Opsis designed the new facility specifically around students’ needs, as well as the school’s therapeutic curriculum. Light, color, chemicals, and noises can trigger behavioral issues in autistic kids. So natural, northern light will bathe Victory’s hallways. Mechanical systems will be quiet. Instead of buzzing fluorescent lights—known to be problematic—Victory will feature silent, flexible LEDs. Meyer’s team is even exploring apps that could allow the students and teachers to tune preferred light colors for their rooms.
Each classroom will adjoin “breakout” rooms to be used for therapies, or to let off steam in a meltdown. Speech and music therapy spaces have sharp acoustics. But the designers have been careful not to sanitize the building too much. Meyer recalls Hasbrook telling him that the old-school prank of yanking the fire alarm, “depending on which kid [does it], could actually be a good thing.” There will be laundry and kitchen facilities to teach basic home skills. Bathrooms will feature a variety of water faucets on the sinks: two-handled, one-handled, and motion-activated.
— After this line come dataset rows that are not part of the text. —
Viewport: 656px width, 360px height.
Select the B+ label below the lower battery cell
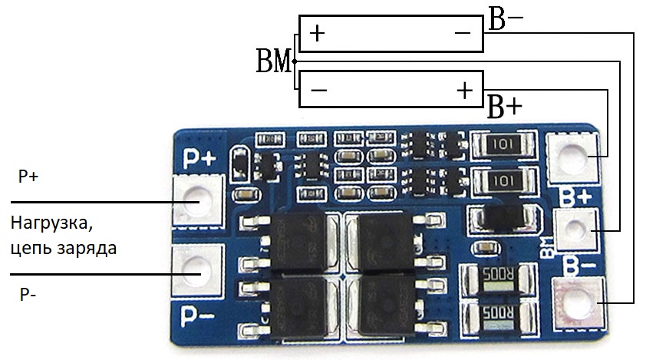[x=505, y=107]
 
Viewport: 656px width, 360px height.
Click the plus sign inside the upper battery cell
[x=317, y=33]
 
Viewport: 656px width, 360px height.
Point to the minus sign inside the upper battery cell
[x=462, y=33]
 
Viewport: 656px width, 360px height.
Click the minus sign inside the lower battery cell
[x=319, y=91]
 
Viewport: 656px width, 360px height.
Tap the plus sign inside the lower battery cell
[x=464, y=91]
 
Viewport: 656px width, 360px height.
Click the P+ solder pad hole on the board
[x=199, y=201]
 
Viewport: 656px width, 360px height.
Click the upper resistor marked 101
[x=505, y=145]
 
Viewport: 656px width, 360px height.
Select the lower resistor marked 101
[x=505, y=181]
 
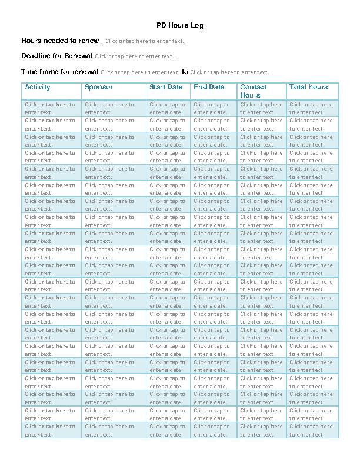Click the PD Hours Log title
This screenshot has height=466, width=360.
coord(180,26)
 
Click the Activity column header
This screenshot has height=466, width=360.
coord(38,87)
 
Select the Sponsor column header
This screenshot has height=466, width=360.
coord(99,87)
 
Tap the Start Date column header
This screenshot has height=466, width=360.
coord(166,87)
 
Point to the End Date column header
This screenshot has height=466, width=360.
coord(209,87)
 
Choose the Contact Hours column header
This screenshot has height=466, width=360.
coord(253,91)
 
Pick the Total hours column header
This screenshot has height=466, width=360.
coord(308,87)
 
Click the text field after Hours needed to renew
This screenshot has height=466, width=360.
coord(145,41)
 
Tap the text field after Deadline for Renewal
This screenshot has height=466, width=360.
coord(134,56)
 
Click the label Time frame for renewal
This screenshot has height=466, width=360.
coord(59,72)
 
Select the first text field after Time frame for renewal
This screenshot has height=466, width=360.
coord(140,72)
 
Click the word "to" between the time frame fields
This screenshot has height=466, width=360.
coord(185,72)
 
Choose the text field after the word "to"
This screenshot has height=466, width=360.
coord(229,72)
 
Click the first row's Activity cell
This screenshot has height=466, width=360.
coord(50,108)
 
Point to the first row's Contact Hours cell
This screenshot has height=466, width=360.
coord(261,108)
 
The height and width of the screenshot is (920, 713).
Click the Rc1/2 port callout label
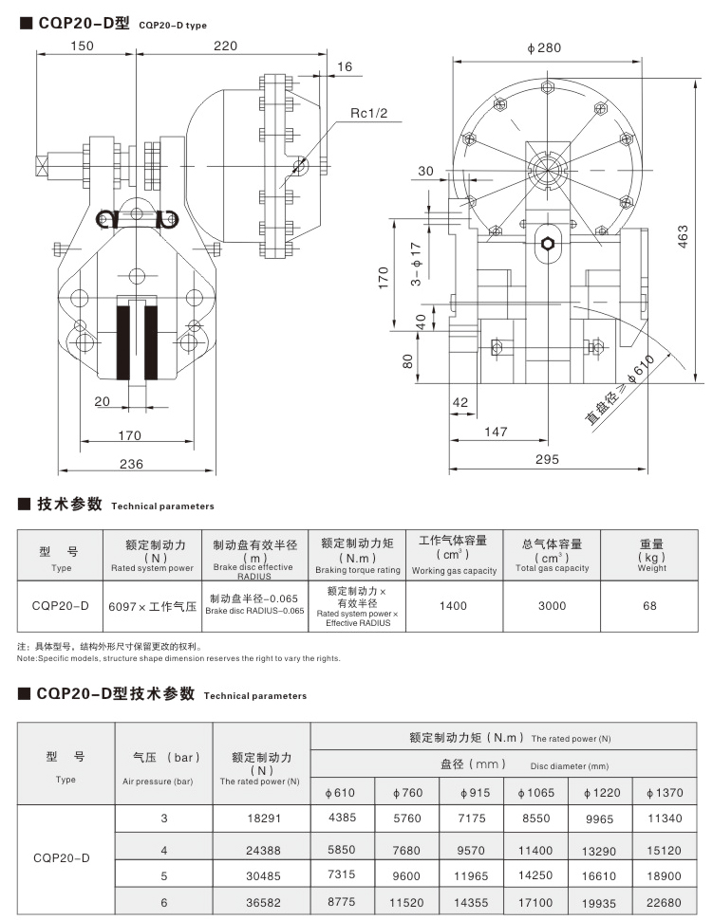click(x=370, y=113)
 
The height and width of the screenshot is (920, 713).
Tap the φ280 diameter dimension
click(x=543, y=47)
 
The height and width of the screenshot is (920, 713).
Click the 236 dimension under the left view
click(x=132, y=463)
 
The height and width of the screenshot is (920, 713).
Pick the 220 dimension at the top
click(x=225, y=45)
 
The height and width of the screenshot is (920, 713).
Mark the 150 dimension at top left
click(x=83, y=45)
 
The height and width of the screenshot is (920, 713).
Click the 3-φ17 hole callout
click(x=415, y=265)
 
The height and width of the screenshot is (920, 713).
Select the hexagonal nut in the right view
click(x=548, y=243)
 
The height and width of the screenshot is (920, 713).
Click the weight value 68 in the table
click(x=649, y=605)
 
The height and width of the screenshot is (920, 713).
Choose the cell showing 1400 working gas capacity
click(x=453, y=605)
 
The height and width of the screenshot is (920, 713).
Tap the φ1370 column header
click(x=662, y=792)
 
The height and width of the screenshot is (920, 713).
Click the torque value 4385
click(x=343, y=818)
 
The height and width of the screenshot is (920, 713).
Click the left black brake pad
click(x=123, y=341)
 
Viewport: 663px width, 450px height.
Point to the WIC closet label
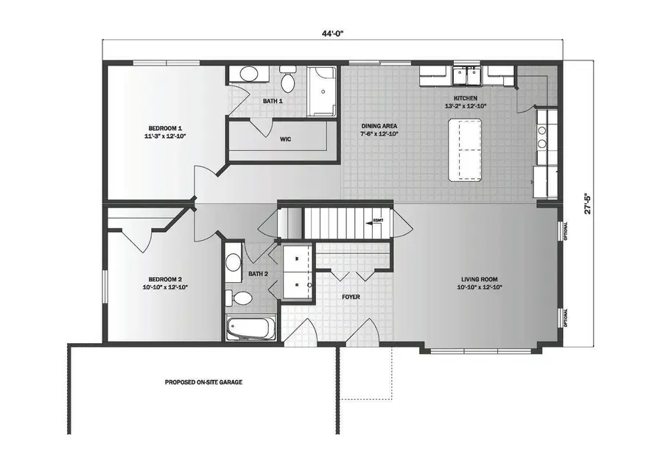(286, 138)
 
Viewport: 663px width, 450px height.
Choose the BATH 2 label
(258, 274)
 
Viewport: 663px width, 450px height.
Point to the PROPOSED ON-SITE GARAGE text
(203, 382)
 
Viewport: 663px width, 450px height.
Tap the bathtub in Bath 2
(250, 328)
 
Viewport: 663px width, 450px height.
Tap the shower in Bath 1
(322, 91)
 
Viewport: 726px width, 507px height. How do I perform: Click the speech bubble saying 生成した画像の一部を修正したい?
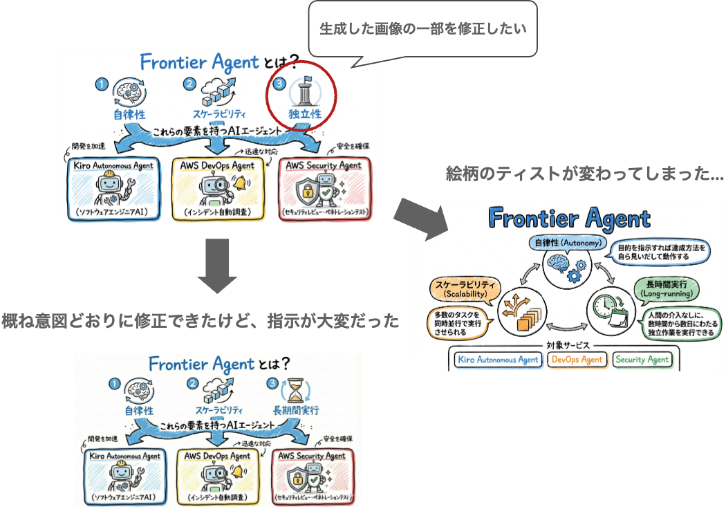click(422, 29)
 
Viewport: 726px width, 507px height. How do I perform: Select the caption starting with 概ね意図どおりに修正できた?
click(201, 321)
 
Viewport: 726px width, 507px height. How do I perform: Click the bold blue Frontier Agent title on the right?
click(569, 218)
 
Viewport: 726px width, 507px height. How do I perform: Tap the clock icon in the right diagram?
click(606, 306)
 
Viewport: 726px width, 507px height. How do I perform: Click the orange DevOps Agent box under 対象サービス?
click(577, 359)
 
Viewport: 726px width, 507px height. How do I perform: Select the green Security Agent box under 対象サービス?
click(642, 359)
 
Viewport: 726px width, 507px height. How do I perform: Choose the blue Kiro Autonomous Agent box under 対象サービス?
click(498, 359)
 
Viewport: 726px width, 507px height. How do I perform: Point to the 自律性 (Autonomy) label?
click(567, 243)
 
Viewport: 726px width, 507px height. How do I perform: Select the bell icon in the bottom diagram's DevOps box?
click(239, 471)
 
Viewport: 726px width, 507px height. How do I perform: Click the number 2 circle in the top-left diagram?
click(189, 84)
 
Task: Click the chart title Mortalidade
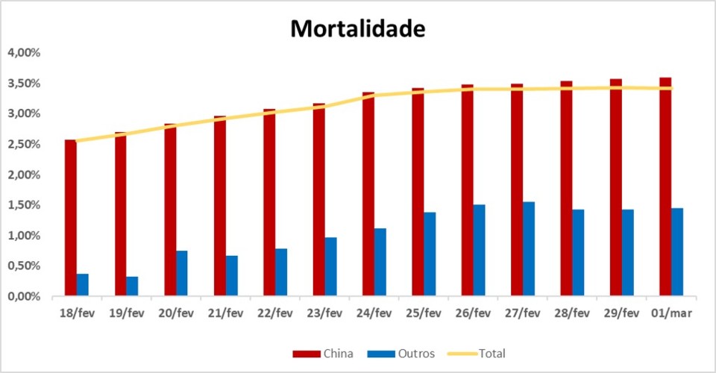[357, 28]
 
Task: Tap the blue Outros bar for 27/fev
[529, 249]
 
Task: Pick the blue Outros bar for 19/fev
[132, 286]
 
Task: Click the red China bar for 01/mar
[665, 186]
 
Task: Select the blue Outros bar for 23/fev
[330, 267]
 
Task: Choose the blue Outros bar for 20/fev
[182, 274]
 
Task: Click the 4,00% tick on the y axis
[24, 53]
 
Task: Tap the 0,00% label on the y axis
[24, 296]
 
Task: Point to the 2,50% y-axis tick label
[24, 144]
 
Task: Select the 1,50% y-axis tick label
[24, 205]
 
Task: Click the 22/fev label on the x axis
[275, 313]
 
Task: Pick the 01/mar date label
[671, 313]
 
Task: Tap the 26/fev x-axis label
[473, 313]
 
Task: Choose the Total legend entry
[478, 353]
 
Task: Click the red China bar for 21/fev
[220, 206]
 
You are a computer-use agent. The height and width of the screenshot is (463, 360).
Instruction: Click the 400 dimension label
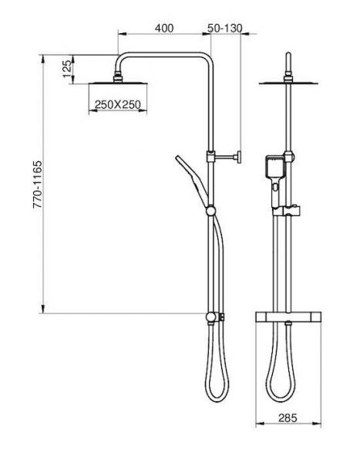click(x=163, y=28)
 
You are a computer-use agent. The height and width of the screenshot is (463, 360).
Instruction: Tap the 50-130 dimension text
click(x=225, y=28)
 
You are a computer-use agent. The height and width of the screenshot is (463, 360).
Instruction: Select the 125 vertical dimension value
click(x=67, y=67)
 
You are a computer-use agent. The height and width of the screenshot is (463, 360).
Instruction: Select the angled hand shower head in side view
click(x=190, y=174)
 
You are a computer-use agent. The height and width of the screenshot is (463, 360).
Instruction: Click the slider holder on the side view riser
click(x=210, y=208)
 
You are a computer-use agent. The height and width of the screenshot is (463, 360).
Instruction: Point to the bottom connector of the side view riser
click(x=210, y=317)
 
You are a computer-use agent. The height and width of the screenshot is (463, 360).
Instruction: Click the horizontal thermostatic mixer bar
click(x=288, y=317)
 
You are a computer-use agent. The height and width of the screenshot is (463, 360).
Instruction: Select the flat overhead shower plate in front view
click(x=288, y=82)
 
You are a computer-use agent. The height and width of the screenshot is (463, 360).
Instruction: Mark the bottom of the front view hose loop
click(x=281, y=400)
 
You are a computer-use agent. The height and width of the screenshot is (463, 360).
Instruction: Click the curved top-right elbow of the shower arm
click(x=206, y=58)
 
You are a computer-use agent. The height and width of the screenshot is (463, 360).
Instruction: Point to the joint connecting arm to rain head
click(x=117, y=76)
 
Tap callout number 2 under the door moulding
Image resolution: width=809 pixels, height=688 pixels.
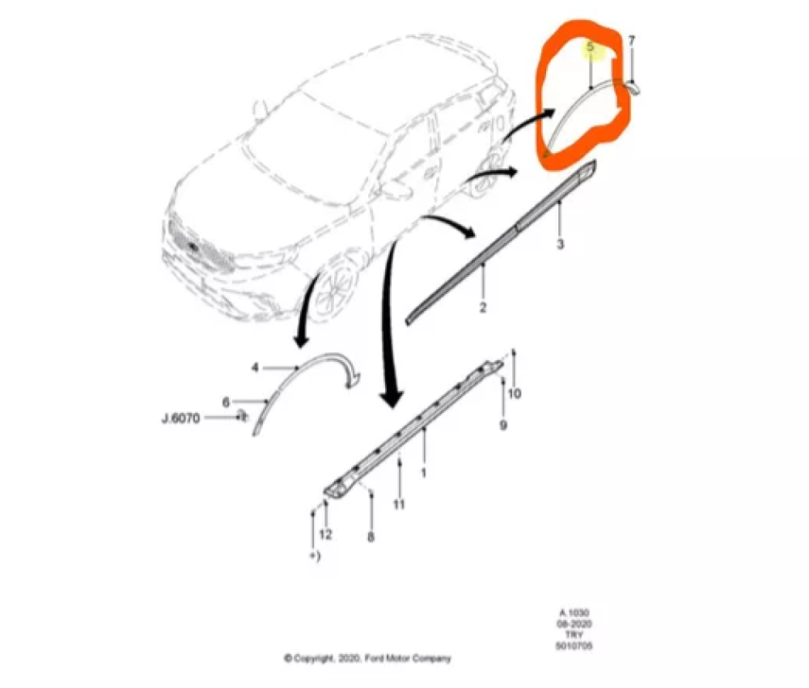pyautogui.click(x=482, y=308)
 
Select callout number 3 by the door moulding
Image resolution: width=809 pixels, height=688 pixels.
pyautogui.click(x=560, y=244)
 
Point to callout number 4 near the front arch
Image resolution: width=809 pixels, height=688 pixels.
pyautogui.click(x=255, y=367)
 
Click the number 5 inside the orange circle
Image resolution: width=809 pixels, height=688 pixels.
pyautogui.click(x=591, y=48)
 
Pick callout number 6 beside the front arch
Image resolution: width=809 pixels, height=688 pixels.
pyautogui.click(x=227, y=401)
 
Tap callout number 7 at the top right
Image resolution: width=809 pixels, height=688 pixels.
pyautogui.click(x=632, y=40)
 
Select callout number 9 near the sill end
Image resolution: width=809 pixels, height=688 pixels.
pyautogui.click(x=503, y=425)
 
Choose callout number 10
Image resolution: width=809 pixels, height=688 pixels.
pyautogui.click(x=514, y=394)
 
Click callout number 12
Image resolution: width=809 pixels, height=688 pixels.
pyautogui.click(x=325, y=534)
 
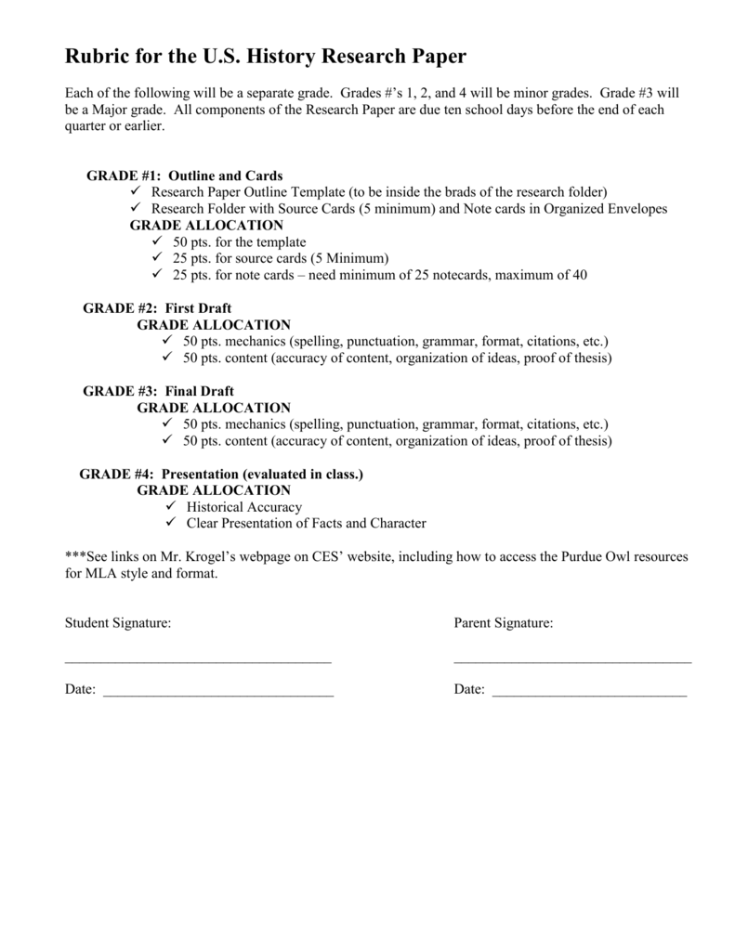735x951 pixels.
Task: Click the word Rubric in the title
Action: tap(97, 58)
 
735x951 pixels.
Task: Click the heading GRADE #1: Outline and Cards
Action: tap(184, 176)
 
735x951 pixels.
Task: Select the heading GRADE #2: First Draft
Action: tap(157, 308)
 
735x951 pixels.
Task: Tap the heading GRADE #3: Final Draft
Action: tap(158, 391)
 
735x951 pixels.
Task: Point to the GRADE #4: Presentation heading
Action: tap(221, 474)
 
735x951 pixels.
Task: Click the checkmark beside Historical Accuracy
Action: tap(170, 507)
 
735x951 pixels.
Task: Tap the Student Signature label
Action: tap(118, 623)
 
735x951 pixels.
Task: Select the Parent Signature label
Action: tap(504, 623)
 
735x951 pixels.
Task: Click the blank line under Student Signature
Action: tap(198, 661)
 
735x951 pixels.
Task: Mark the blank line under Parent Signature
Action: tap(572, 661)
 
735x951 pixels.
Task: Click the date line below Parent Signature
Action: tap(589, 695)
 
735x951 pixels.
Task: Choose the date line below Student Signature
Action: tap(217, 695)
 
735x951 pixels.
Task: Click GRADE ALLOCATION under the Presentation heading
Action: tap(214, 490)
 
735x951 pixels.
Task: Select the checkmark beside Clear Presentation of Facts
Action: tap(170, 524)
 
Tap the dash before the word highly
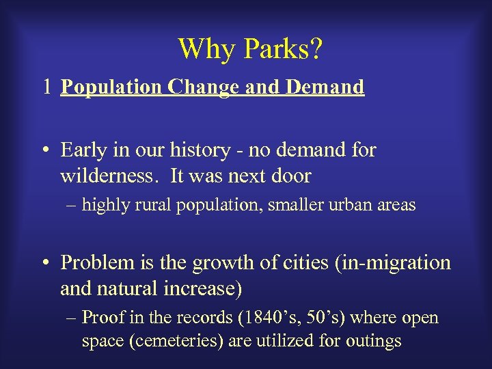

“In the real world, everything everywhere is different,” Hasbrook says. “It’s going to look like a mishmash, but I don’t care.”
“When I go to Victory, I just crawl back out, it’s so emotional,” Meyer says. “I’m stunned by the culture of patience and lack of judgment. These kids are bigger than life. They deserve a good building.”
On a hot July afternoon, the Sellwood class hops a bus for a trip. It’s Miles’s 11th birthday, so he gets to choose, and they are going to Target. Miles’s growing command of communication has revealed a deep interest in brands. (When Smith led the class in a study of the various World Cup countries’ cultures, Miles chose Argentina and began researching the country’s products.) “I love Target,” he says. His shopping list for the day includes Silk almond milk because he likes the TV commercial—“50 percent more calcium than regular milk,” he says, echoing the ad—and Yoplait yogurt “because it’s so good.” Ezra says he wants to give Miles Froot Loops for his birthday. Smith points out that this is significant: he’s expressing that he is thinking about his friend.
The class enters the store. A.J. wears a T-shirt that reads: “Not being able to speak is not the same thing as not having anything to say.” At the store’s entrance, Miles waves and gives his Gomer Pyle “Hey!” to a pair of scruffy kids with a dog, momentarily becomes distracted by displays of Clorox and DVDs, and then begins wheeling a cart toward the day’s choices. Bailey lurches ahead, wanting Miles’s cart. Smith leaps after her. “We’re practicing waiting,” Smith says as she steadies Bailey. She pulls out her phone and sets the timer for two minutes, the time when she’ll let Bailey have the cart—in ABA lingo, “delayed reinforcement.”
Breyers ice cream is on sale, three for one. “Should we get three?” Smith asks. Miles offers a mirthful scolding: “That’s just plain old silly.” He quickly transitions to a hunt for the cereal, his focus and ability to figure out the logic of the aisle markers’ color coding becoming one of the day’s measurable successes. “I love General Mills stuff,” he says. Ezra finds the Froot Loops, but the advertised special treat inside inspires him to rethink whether he wants to give them away.
Back at the school, Miles’s mom, Gayle, arrives with dairy-free ice cream sandwiches. Smith helps Miles open cards from the other students. “Miles makes me feel happy,” reads Faith’s, with a photo of them together. “I can REST with Miles.”
A student from the Hawthorne class next door wanders in and asks Miles, “How was Target?” Miles lifts his head to look through his glasses and offers his response: “Expect more, pay less.”